Per l’Abi, associazione banche italiane, l’intento di non dipendere da circuiti extra europei è giusto, ma è da vedere se questo avverrà grazie a iniziative private o pubbliche, senza peraltro che le due vie si escludano a vicenda.

“La Bce ha fatto e sta facendo tutto quello che un proponente deve fare”, ha commentato la scorsa settimana a Firenze Antonio Patuelli, presidente dell’Abi. “Ma sono gli organi del pluralismo ad avere l’ultima parola.
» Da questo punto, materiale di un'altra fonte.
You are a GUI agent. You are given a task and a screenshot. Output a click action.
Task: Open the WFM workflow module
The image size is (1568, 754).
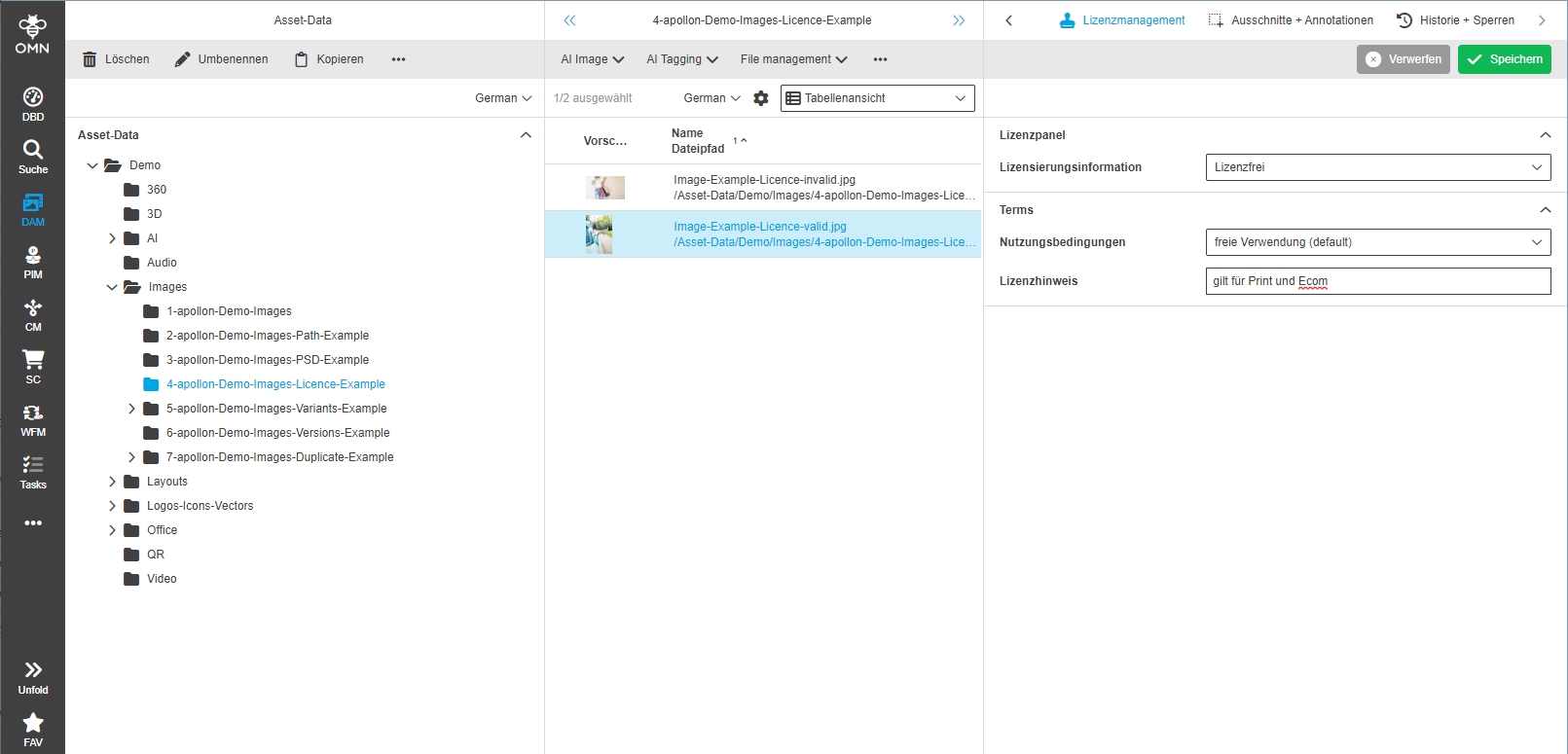33,419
La discussione al Parlamento europeo è aperta e non con schieramenti preconfezionati, passa diagonalmente nei gruppi”, ha sottolineato.

Favorevoli e contrari nell’Europarlamento

Sul fronte politico, nell’Europarlamento sinistra, verdi, socialisti e liberali sono schierati a favore dell’euro digitale e hanno criticato il report di Navarrete, mentre popolari e conservatori risultano divisi. Tra gli eurodeputati italiani il consenso è ampio, con posizioni convergenti da destra a sinistra.

La presidente del Consiglio italiano Giorgia Meloni e il ministro dell’economia Giancarlo Giorgetti hanno appoggiato pubblicamente l’idea di un’euro digitale.

Il Consiglio Ue accelera, la Bce non si ferma

Diversamente dal Parlamento, il Consiglio europeo – che riunisce i capi di governo – procede velocemente e punta a definire la propria posizione negoziale entro la fine dell’anno. Durante il vertice del 23 ottobre a Bruxelles, i leader hanno definito l’euro digitale “un’opportunità strategica per sostenere un sistema di pagamenti europeo competitivo e resiliente” e invitato le istituzioni a “completare rapidamente i lavori legislativi”.

La Bce, dal canto suo, non intende rallentare. La scorsa settimana, a Firenze, l’organo ha dichiarato chiuso “con successo” il periodo di preparazione iniziato nel novembre 2023 e ha dato l’avvio a una nuova fase per garantire la prontezza tecnica dell’euro digitale. L’obiettivo è lanciare il primo progetto pilota nel 2027 e arrivare alla prima possibile emissione nel 2029.

A una domanda sulle stablecoin, la presidente della Bce Christine Lagarde ha ribadito che “l’innovazione fa parte del Dna della Bce” e che l’euro digitale non mira a soffocare il mercato, ma a garantire autonomia strategica europea nei pagamenti, oggi dominati da operatori extra-Ue.

“Il progetto proposto per l’euro digitale prevede di avviare allo stesso tempo, nel 2029, sia la modalità online che quella offline della valuta. Ora è partito il dibattito al Parlamento europeo per la definizione del regolamento. Se verrà deciso di procedere diversamente ne terremo conto”, ha commentato da Firenze Alessandro Giovannini, adviser della Bce per l’euro digitale.